**REQUIREMENTS:** Please reproduce every one of the following records word for word, keeping their order.

___ SUPPLIED DATA ___

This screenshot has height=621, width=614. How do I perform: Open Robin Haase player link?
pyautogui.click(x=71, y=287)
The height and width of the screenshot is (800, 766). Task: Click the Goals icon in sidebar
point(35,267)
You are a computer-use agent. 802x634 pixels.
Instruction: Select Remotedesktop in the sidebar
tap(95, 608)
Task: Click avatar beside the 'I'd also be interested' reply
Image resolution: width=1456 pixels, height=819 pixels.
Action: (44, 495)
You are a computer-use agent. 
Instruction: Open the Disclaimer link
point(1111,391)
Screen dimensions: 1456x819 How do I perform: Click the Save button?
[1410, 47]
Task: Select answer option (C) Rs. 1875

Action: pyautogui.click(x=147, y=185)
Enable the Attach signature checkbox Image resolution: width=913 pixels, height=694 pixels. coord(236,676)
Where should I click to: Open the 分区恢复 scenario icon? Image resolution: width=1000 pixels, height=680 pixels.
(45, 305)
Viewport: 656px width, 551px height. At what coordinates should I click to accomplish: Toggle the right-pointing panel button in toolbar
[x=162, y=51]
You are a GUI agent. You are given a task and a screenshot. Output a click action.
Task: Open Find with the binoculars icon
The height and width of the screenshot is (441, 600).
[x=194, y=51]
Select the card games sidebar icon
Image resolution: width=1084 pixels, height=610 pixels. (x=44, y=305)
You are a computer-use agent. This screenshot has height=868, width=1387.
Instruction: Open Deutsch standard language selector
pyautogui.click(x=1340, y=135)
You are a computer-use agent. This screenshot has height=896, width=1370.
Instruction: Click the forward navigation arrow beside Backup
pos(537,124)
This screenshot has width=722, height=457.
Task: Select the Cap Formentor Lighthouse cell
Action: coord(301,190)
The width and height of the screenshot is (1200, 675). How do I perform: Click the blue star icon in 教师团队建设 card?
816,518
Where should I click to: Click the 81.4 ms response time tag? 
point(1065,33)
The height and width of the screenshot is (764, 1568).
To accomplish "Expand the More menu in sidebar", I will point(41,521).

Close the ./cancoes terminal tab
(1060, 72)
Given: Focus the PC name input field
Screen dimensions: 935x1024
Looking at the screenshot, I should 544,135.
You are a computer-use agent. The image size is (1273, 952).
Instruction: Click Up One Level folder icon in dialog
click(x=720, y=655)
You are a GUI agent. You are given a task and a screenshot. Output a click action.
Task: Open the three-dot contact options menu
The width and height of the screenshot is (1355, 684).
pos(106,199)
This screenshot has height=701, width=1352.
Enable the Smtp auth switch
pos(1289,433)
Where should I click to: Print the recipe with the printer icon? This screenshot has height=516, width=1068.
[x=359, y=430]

___

**THE RESPONSE:**
This screenshot has height=621, width=614. How do I perform: Open Robin Haase player link?
pyautogui.click(x=71, y=287)
The height and width of the screenshot is (800, 766). Task: Click the Goals icon in sidebar
point(35,267)
You are a computer-use agent. 802x634 pixels.
Instruction: Select Remotedesktop in the sidebar
tap(95, 608)
Task: Click avatar beside the 'I'd also be interested' reply
Image resolution: width=1456 pixels, height=819 pixels.
Action: (44, 495)
You are a computer-use agent. 
Instruction: Open the Disclaimer link
point(1111,391)
Screen dimensions: 1456x819 How do I perform: Click the Save button?
[1410, 47]
Task: Select answer option (C) Rs. 1875

Action: pyautogui.click(x=147, y=185)
Enable the Attach signature checkbox Image resolution: width=913 pixels, height=694 pixels. coord(236,676)
Where should I click to: Open the 分区恢复 scenario icon? Image resolution: width=1000 pixels, height=680 pixels.
(45, 305)
Viewport: 656px width, 551px height. At what coordinates should I click to accomplish: Toggle the right-pointing panel button in toolbar
[x=162, y=51]
You are a GUI agent. You are given a task and a screenshot. Output a click action.
Task: Open Find with the binoculars icon
The height and width of the screenshot is (441, 600).
[x=194, y=51]
Select the card games sidebar icon
Image resolution: width=1084 pixels, height=610 pixels. (x=44, y=305)
You are a computer-use agent. This screenshot has height=868, width=1387.
Instruction: Open Deutsch standard language selector
pyautogui.click(x=1340, y=135)
You are a computer-use agent. This screenshot has height=896, width=1370.
Instruction: Click the forward navigation arrow beside Backup
pos(537,124)
This screenshot has width=722, height=457.
Task: Select the Cap Formentor Lighthouse cell
Action: coord(301,190)
The width and height of the screenshot is (1200, 675). How do I perform: Click the blue star icon in 教师团队建设 card?
816,518
Where should I click to: Click the 81.4 ms response time tag? 
point(1065,33)
The height and width of the screenshot is (764, 1568).
To accomplish "Expand the More menu in sidebar", I will point(41,521).

Close the ./cancoes terminal tab
(1060, 72)
Given: Focus the PC name input field
Screen dimensions: 935x1024
Looking at the screenshot, I should 544,135.
You are a computer-use agent. The image size is (1273, 952).
Instruction: Click Up One Level folder icon in dialog
click(x=720, y=655)
You are a GUI agent. You are given a task and a screenshot. Output a click action.
Task: Open the three-dot contact options menu
The width and height of the screenshot is (1355, 684).
pos(106,199)
This screenshot has height=701, width=1352.
Enable the Smtp auth switch
pos(1289,433)
Where should I click to: Print the recipe with the printer icon? This screenshot has height=516, width=1068.
[x=359, y=430]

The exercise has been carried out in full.